** Records for this exercise follows **

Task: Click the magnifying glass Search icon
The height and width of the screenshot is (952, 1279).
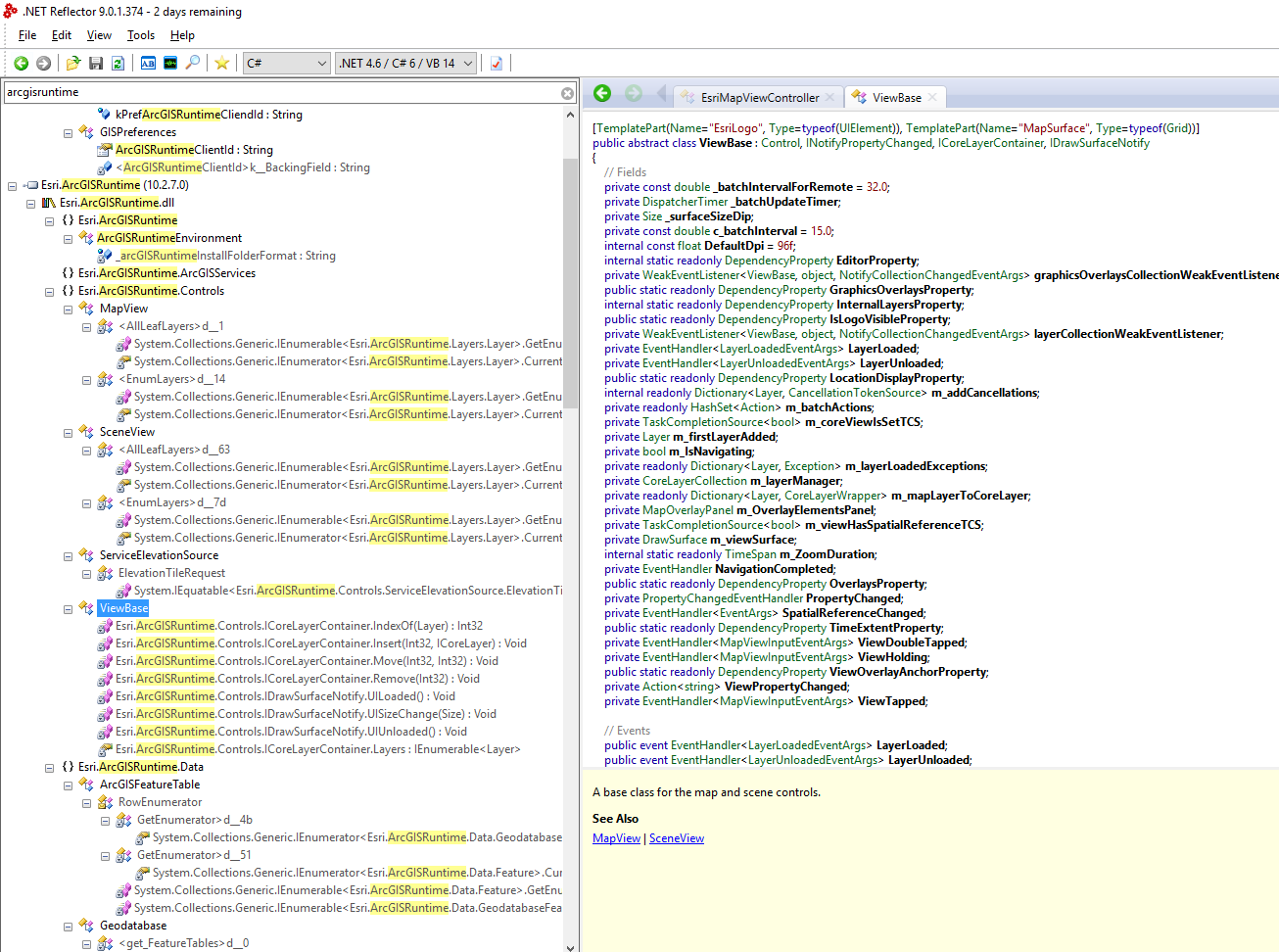Action: (193, 64)
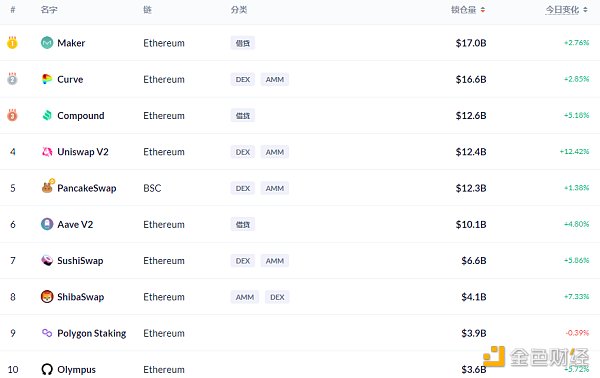
Task: Click the gold first-place medal icon
Action: click(12, 42)
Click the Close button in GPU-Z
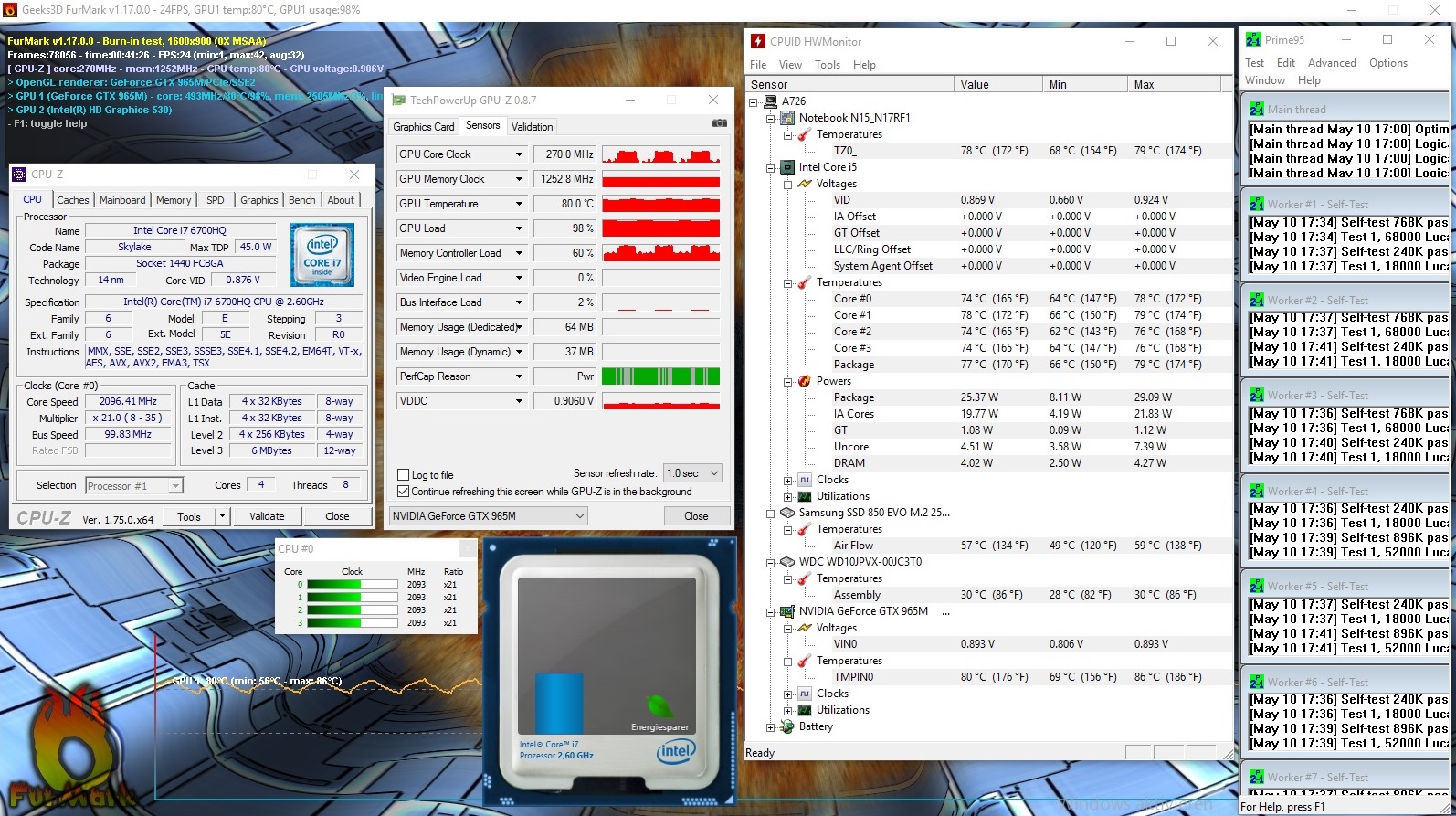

** End of Records for this exercise **

Exercise instructions: Give back exactly the lines from the line with "The height and" through the end of the records, both included; keep all pictures out.

Solution to the exercise:
The height and width of the screenshot is (952, 1279).
Action: (193, 64)
Task: Click the gold first-place medal icon
Action: click(12, 42)
Click the Close button in GPU-Z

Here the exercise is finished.